Another question is, if the 5G air privacy will be allowed in all countries, it makes live for stingrays/false base stations pretty hard and some government prefer to use them over making a lawful interception request to the operators and get the data from there.
sorry this is a bit longer....telco backend sec is somewhat in the 80's...as it is now opening up a lot of nasty details pop up and the legacy stuff is a hard problem.
@@silkeholtmanns6514 Thank you for the detailed response. Fascinating topic and few with real expertise in this area, like yourself.
It's funny because when you look at the initial breakdown of the domains literally the only thing going up is domain 8 by 1% lol. When I took my exam, I am pretty sure there are questions that were for testing purposes for the new exam, like firewalls that may or may not operate on layer 6
Given several questions in every exam are unscored, you could well be right!
Very good video.. Thanks
Glad you liked it, Mike. Ping me with any questions as you prepare. 👍
Thanks for the review. I actually just heard of Kubernetes the other day and was wondering what in Gods name is that? Cause they have a certification for it. Containerization seems to be becoming more and more the rage in the last couple of years.
Definitely the de facto standard for containerization. If that's an area of interest for you, Kubernetes is the one to learn! 😉
. @3:21 minutes, you mentioned flash cards (700). I know there is a practice book that comes with the bundle, but am not sure how to get these flash cards?...I just started preparing for CISSP and came across your videos. Really great videos. Thanks
From the introduction section of the book: Here are some suggestions for using this book and study tools (found at www.wiley.com/go/cissptestprep): Download the flashcards to your mobile device, and review them when you have a few minutes during the day.
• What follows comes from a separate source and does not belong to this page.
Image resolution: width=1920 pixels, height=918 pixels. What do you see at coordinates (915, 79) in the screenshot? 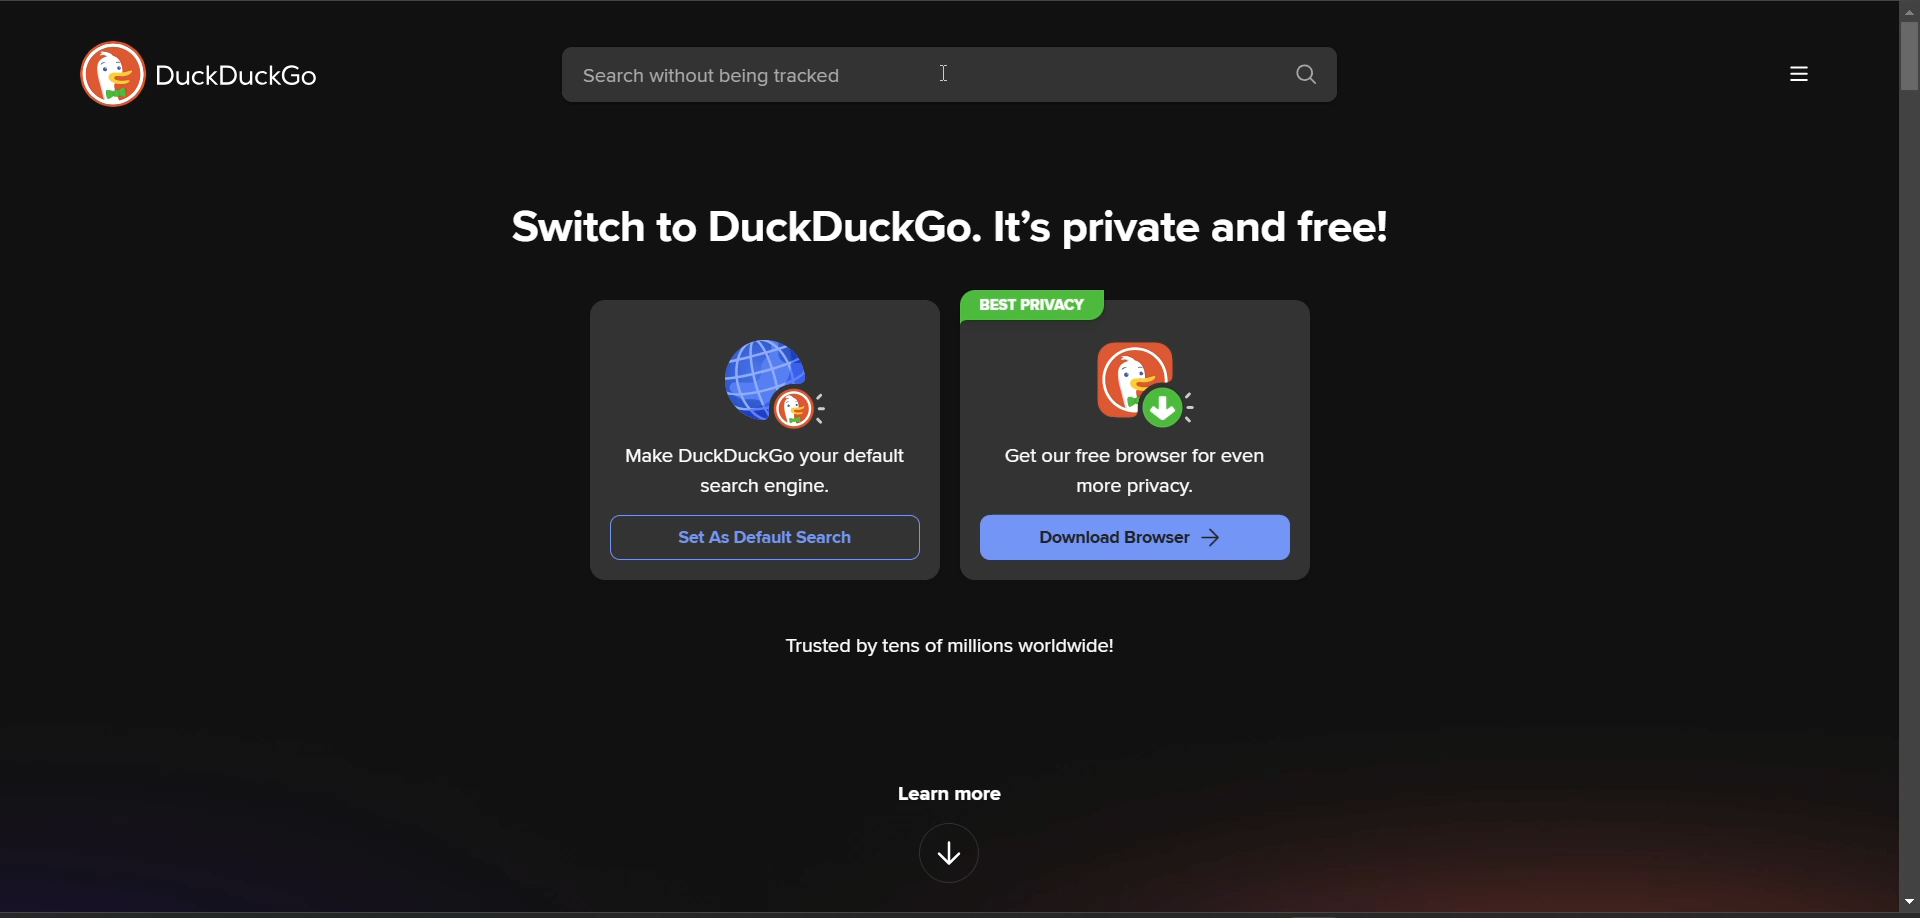
I see `Search without being tracked` at bounding box center [915, 79].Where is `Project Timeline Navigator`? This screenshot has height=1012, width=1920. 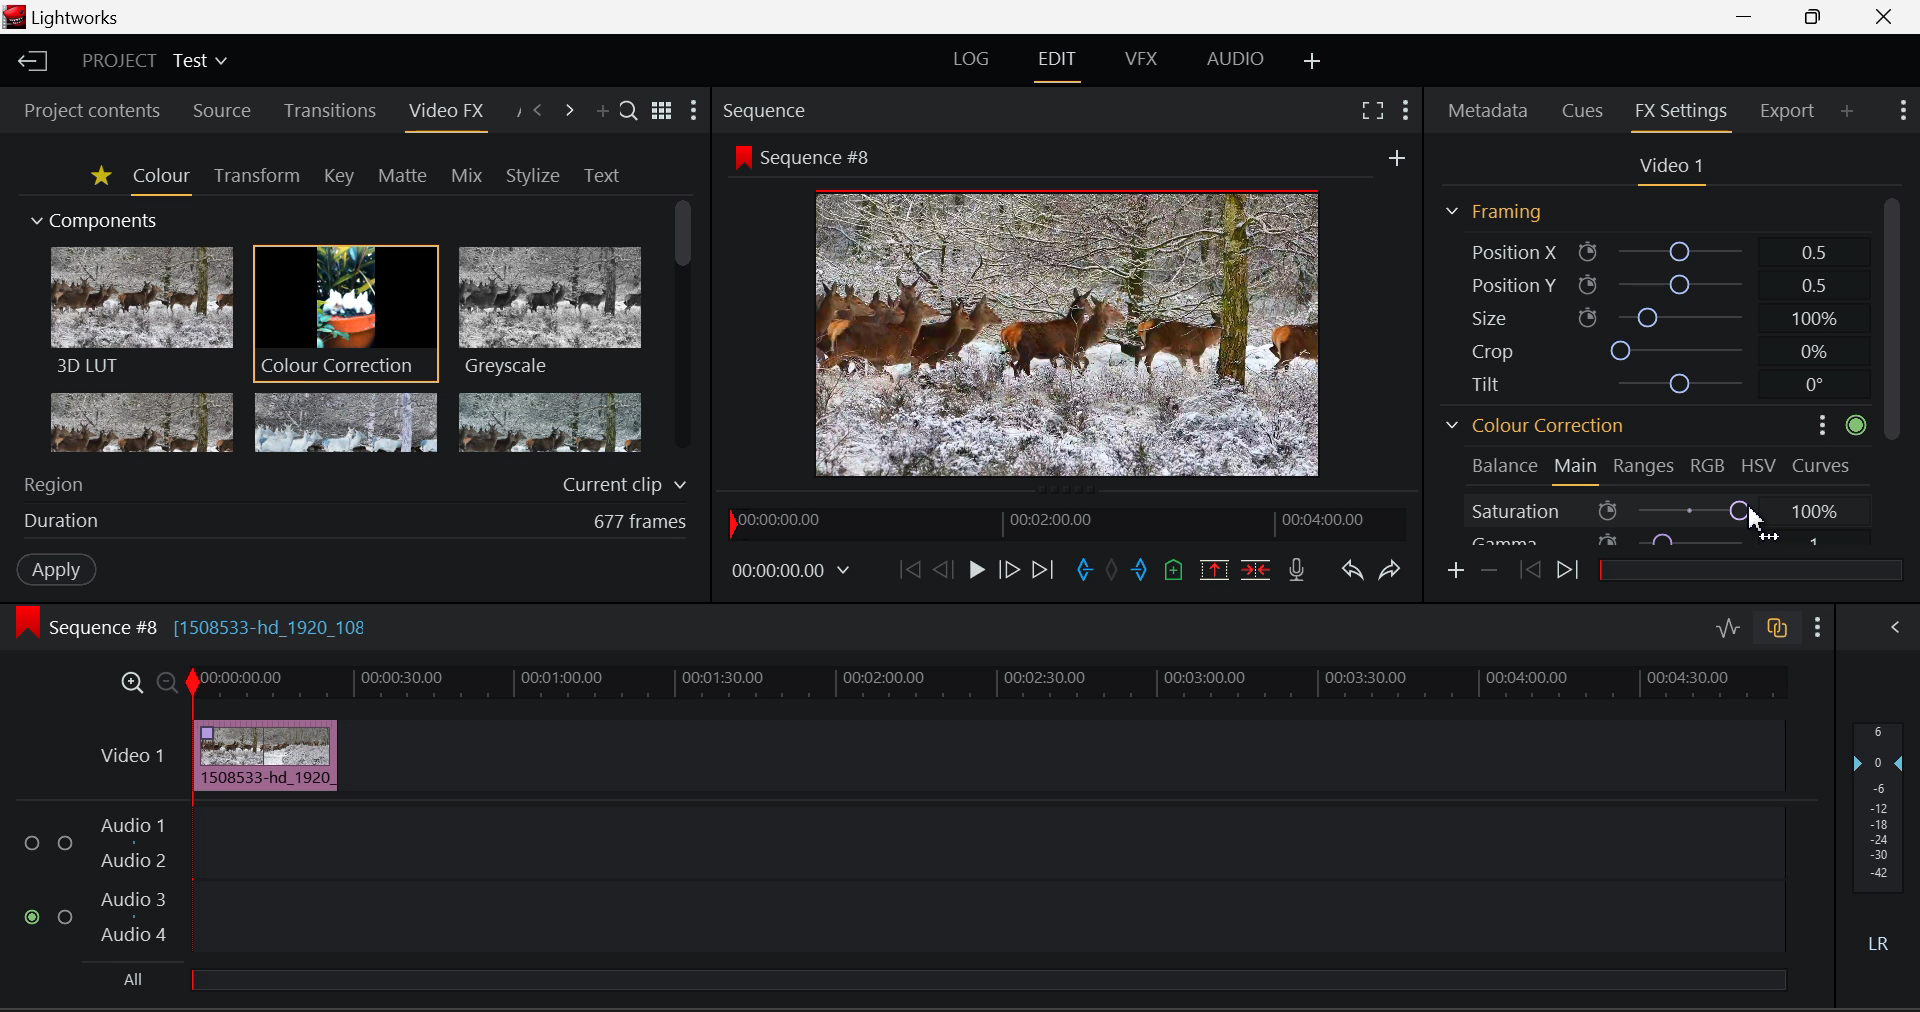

@@InsideCloudAndSecurity thanks again
Thank you Pete! Good stuff.
I see few things like pass the hash which I am not familiar with. not sure if this info is accurate. www.globalknowledge.com/us-en/resources/resource-library/articles/everything-you-need-to-know-about-the-2021-cissp-exam-changes/#gref
My pleasure. Reach out if questions as you prepare. 😉
That info is mostly accurate, but calls out a couple of things as new which are not actually new. They are simply elevated to line items in the syllabus. For example, Bell Lapadula Star property has been in the exam for years and is described in my series. Pass the hash is new, and mentioned briefly in this video and also in the "attacks and countermeasures" video in my series. As I warned in this video, some items that look "brand new" are existing items that have simply been elevated to explicit mention in the syllabus, which may mean they are somewhat more likely to get mentioned in a question. I do not see anything on that list that is not mentioned somewhere in my series.
Because I created virtually all of my content in 2021, I'm a little more familiar than most with what is actually new, and which topics are simply getting greater attention
@@InsideCloudAndSecurity Thank you, Pete! I might have missed a few things. will watch the video again.
@Geetha Ram do bear in mind I have 16 videos (and counting) in the series, and I mentioned some of those topics are covered in greater depth in the existing videos. You'll find them all in the CISSP Exam Cram playlist on the channel th-cam.com/play/PL7XJSuT7Dq_XPK_qmYMqfiBjbtHJRWigD.html. But feel free to reach out anytime you have a question! 👍
1:11:42 you just miss match the two type of firewall
Indeed. Good catch Simon and thanks.Just posted the updated pdf and post errata in comments/community and address in the FAQ/AMA video coming up.